▶ _Your assignment_
Pick up the piece on why centenarians are healthier right after its last sentence and keep writing it.

▶ _Excerpted text_
That Centenarians are Healthier is Unsurprising

In order to live longer, one needs to be more healthy, less impacted by dysfunction and damage, suffer fewer outright age-related diseases. This is what one sees when assessing centenarians against the average of the oldest populations. Aging is damage, and age-related disease is the manifestation of that damage. Different people age at different rates, largely the consequence of lifestyle choice and environmental factors such as exposure to persistent pathogens. It is also possible that genetic variants become more important in very late life by providing greater resilience, but so far the weight of evidence leans more towards lifestyle choice and luck when it comes to the small number of individuals who do survive to a century of age.

Centenarians exhibit extreme longevity and have been postulated, by some researchers, as a model for healthy aging. The identification of the characteristics of centenarians might be useful to understand the process of human aging. In this retrospective study, we took advantage of demographic, clinical, biological, and functional data of deceased individuals between 2014 and 2020 taken from the Basque Health Service electronic health records data lake. Fifty characteristics derived from demographic, clinical, pharmaceutical, biological, and functional data were studied in the descriptive analysis and compared through differences in means tests. Twenty-seven of them were used to build machine learning models in the predictive analysis and their relevance for classifying centenarians was assessed.

▶ _Provided material_
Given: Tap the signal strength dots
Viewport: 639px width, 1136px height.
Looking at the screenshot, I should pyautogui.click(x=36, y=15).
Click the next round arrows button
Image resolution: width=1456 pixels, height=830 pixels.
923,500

▶ _Exercise response_
Most centenarians were women and lived in nursing homes. Importantly, they developed fewer diseases, took fewer drugs, and required fewer medical attendances. They also showed better biological profiles, exhibiting lower levels of glucose, hemoglobin, glycosylated hemoglobin, and triglycerides in blood analysis compared with non-centenarians. In addition, machine learning analyses revealed the main characteristics of the profiles associated with centenarians' status as being women, having fewer consultations, having fewer diagnoses of neoplasms, and having lower levels of hemoglobin.